Reliable Federated Learning for Mobile Networks
Professor Dusit Niyato
School of Computer Science and Engineering (SCSE) and
School of Physical and Mathematical Sciences (SPMS)
Nanyang Technological University, Singapore
Federated learning, as a promising machine learning approach, has emerged to leverage a distributed personalized dataset from a number of nodes, e.g., mobile devices, to improve performance while simultaneously providing privacy preservation for mobile users. In the federated learning, training data is widely distributed and maintained on the mobile devices as workers. A central aggregator updates a global model by collecting local updates from mobile devices using their local training data to train the global model in each iteration. However, unreliable data may be uploaded by the mobile devices (i.e., workers), leading to frauds in tasks of federated learning. The workers may perform unreliable updates intentionally, e.g., the data poisoning attack, or unintentionally, e.g., low-quality data caused by energy constraints or high-speed mobility. Therefore, finding out trusted and reliable workers in federated learning tasks becomes critical. In this talk, the concept of reputation is introduced as a metric. Based on this metric, a reliable worker selection scheme is proposed for federated learning tasks. Consortium blockchain is leveraged as a decentralized approach for achieving efficient reputation management of the workers without repudiation and tampering. The proposed approach is demonstrated to improve the reliability of federated learning tasks in mobile networks.
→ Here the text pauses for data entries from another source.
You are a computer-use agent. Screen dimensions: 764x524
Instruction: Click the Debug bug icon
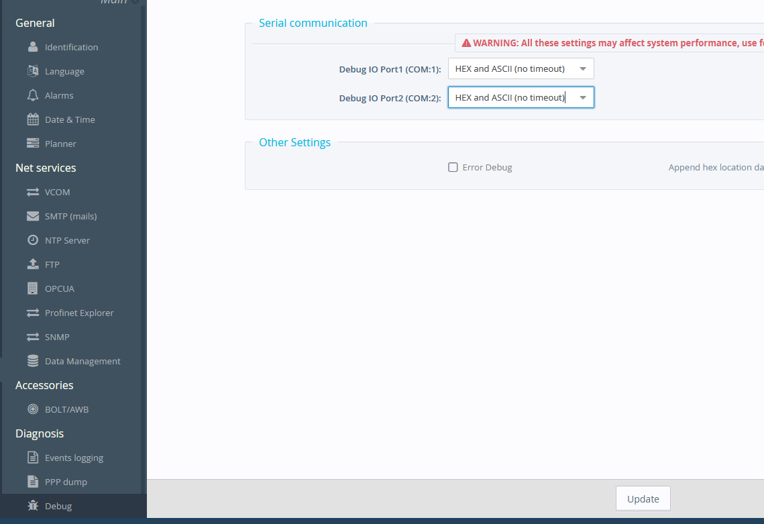click(x=33, y=506)

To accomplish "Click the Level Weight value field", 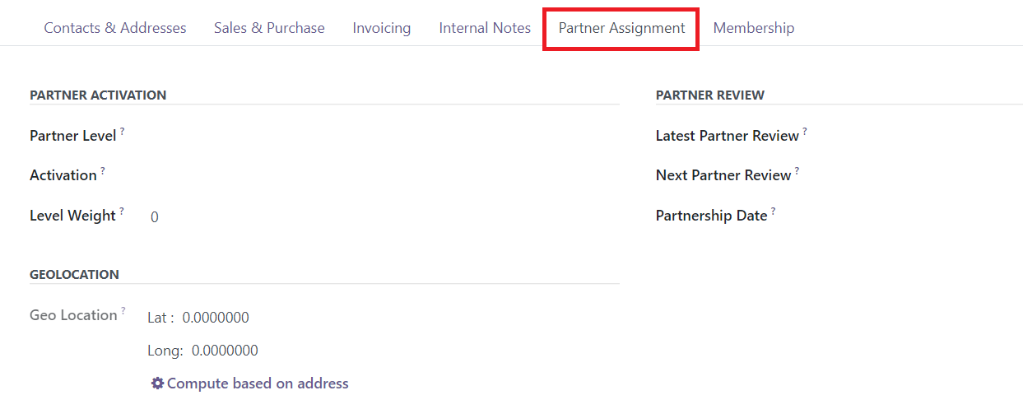I will coord(155,217).
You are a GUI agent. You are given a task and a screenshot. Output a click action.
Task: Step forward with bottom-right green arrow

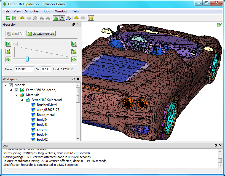[74, 59]
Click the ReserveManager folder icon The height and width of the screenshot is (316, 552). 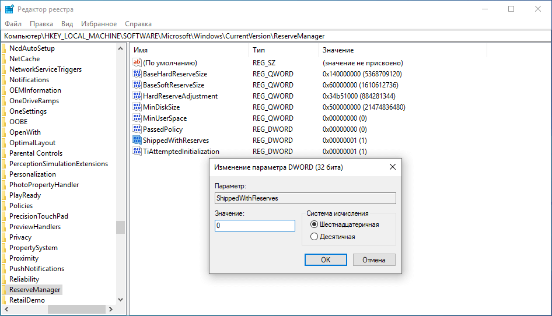pos(4,290)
Dusit Niyato is currently a professor in the School of Computer Science and Engineering and, by courtesy, School of Physical & Mathematical Sciences, at the Nanyang Technological University, Singapore. He received B.E. from King Mongkuk’s Institute of Technology Ladkrabang (KMITL), Thailand in 1999 and Ph.D. in Electrical and Computer Engineering from the University of Manitoba, Canada in 2008. He has published more than 380 technical papers in the area of wireless and mobile networking, and is an inventor of four US and German patents. He has authored four books including "Game Theory in Wireless and Communication Networks: Theory, Models, and Applications" with Cambridge University Press. He won the Best Young Researcher Award of IEEE Communications Society (ComSoc) Asia Pacific (AP) and The 2011 IEEE Communications Society Fred W. Ellersick Prize Paper Award. Currently, he is serving as a senior editor of IEEE Wireless Communications Letter, an area editor of IEEE Transactions on Wireless Communications (Radio Management and Multiple Access), an area editor of IEEE Communications Surveys and Tutorials (Network and Service Management and Green Communication), an editor of IEEE Transactions on Communications, an associate editor of IEEE Transactions on Mobile Computing, IEEE Transactions on Vehicular Technology, and IEEE Transactions on Cognitive Communications and Networking. He was a guest editor of IEEE Journal on Selected Areas on Communications. He was a Distinguished Lecturer of the IEEE Communications Society for 2016-2017. He was named the 2017-2019 highly cited researcher in computer science. He is a Fellow of IEEE.